WHAT THIS TASK INVOLVES
Below are records to be transcribed exactly; any pictures should be left out.

ENTRIES SUPPLIED
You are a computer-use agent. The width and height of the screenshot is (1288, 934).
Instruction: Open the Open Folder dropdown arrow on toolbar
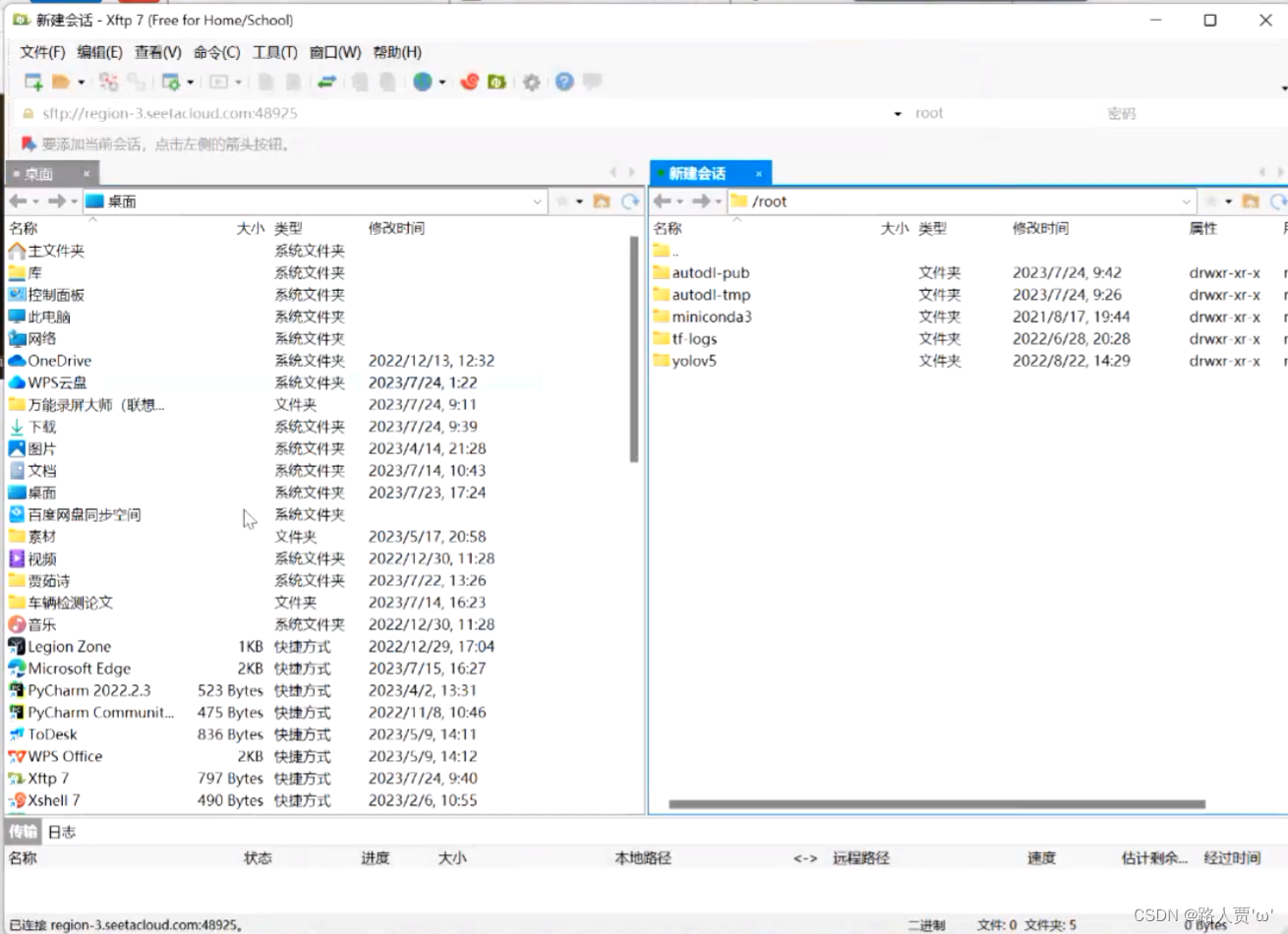point(81,82)
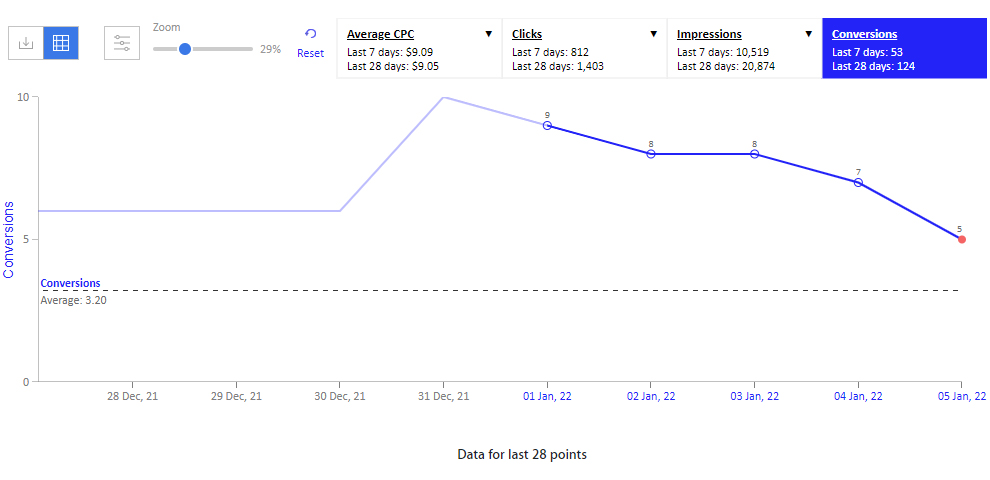
Task: Click the Reset link text
Action: click(x=310, y=54)
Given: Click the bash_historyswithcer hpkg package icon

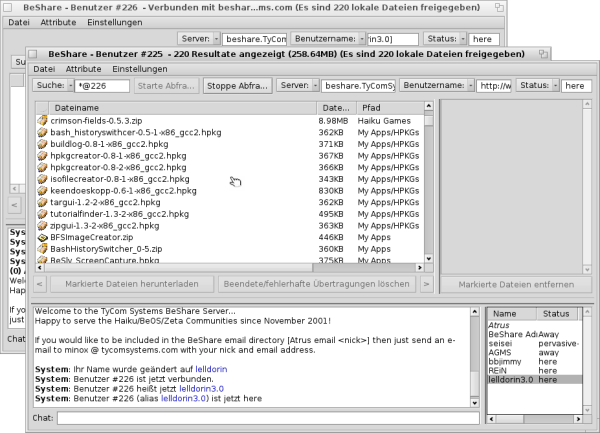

TASK SOLUTION
You are a computer-use agent. The width and height of the screenshot is (1288, 934).
Instruction: Open the Open Folder dropdown arrow on toolbar
point(81,82)
Task: Click the Reset link text
Action: click(x=310, y=54)
Given: Click the bash_historyswithcer hpkg package icon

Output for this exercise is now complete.